Fait partie du dossier : Visite d'État au Brésil.

Le Président Emmanuel Macron s'est rendu en visite d’État au Brésil du 26 au 28 mars 2024. Il a passé la première journée à Belém.

Dès son arrivée de Guyane, le Président de la République a été accueilli par le Président Lula da Silva à Belém : une marque d’amitié et un honneur accordé à la France, pour cette première visite d’État au Brésil.

Afin de se rendre sur l’ile de Combu pour visiter une entreprise de production de cacao, le Chef de l'État a embarqué à bord d'un bateau où il s'est entretenu avec le Président Lula.

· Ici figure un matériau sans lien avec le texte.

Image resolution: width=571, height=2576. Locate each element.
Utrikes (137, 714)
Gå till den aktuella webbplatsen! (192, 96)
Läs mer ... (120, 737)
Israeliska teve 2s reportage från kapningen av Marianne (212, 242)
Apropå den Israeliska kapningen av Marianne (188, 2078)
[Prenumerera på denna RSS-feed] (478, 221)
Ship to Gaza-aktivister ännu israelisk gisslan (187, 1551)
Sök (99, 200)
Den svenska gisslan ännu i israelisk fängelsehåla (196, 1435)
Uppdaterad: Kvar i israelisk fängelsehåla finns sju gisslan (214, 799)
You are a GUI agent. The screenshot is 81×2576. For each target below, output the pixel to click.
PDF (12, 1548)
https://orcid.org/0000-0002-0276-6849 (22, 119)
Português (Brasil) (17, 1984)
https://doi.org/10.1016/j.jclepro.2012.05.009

L'entretien a notamment permis de fixer un cap commun sur les questions environnementales et climatiques, en termes d’actions pour la forêt Amazonienne mais également de méthode à l’échelle globale.

Le Président de la Répubique a ensuite décerné la Légion d’honneur au Cacique Raoni, figure internationale de la lutte pour la préservation de la forêt amazonienne et de la culture des peuples premiers.

Revoir la décoration : 

27 mars 2024 - Seul le prononcé fait foi

Télécharger le .pdf

Visite d'État au Brésil : journée à Belém.

Emmanuel MACRON

Monsieur le Président, cher LULA,

Mesdames, Messieurs les ministres.

Mesdames et Messieurs.

Chef. Mon cher Raoni.

Merci Monsieur le Président de nous recevoir ici et merci à Monsieur le Gouverneur également qui est avec nous au milieu des ministres. Heureux d'être avec vous dans l'Etat de Para.

Mon cher Raoni,

Je disais qu’à plusieurs reprises, tu étais venu en France et à travers l'Europe pour porter la cause et j'avais pris l'engagement de venir dans ta forêt, aux côtés des tiens, cette forêt qui est souvent source de convoitise et pour laquelle vous vous êtes battus depuis des décennies. Et au fond, aux côtés de mon ami le Président LULA, aujourd'hui faisons cause commune pour l'Amazonie qui vous appartient et qui est ce trésor tout à la fois de biodiversité, mais aussi où tant de peuples autochtones ont bâti leur vie, leurs traditions et sont les dépositaires d'un art de vivre, d'un savoir-faire, d’une connaissance profonde. Je suis heureux que nous puissions en cet instant te célébrer. Le combat que tu mènes pour la tribu Metuktire du peuple Kayapo, dont vous êtes le chef. Ce peuple de l'eau, l'eau du fleuve, peuple de l'eau donc, et peuple infiniment libre, comme tu l'es d'ailleurs, empreint constamment de liberté, parfois de témérité et d'insolence, mais chaque fois porteur d'une espérance.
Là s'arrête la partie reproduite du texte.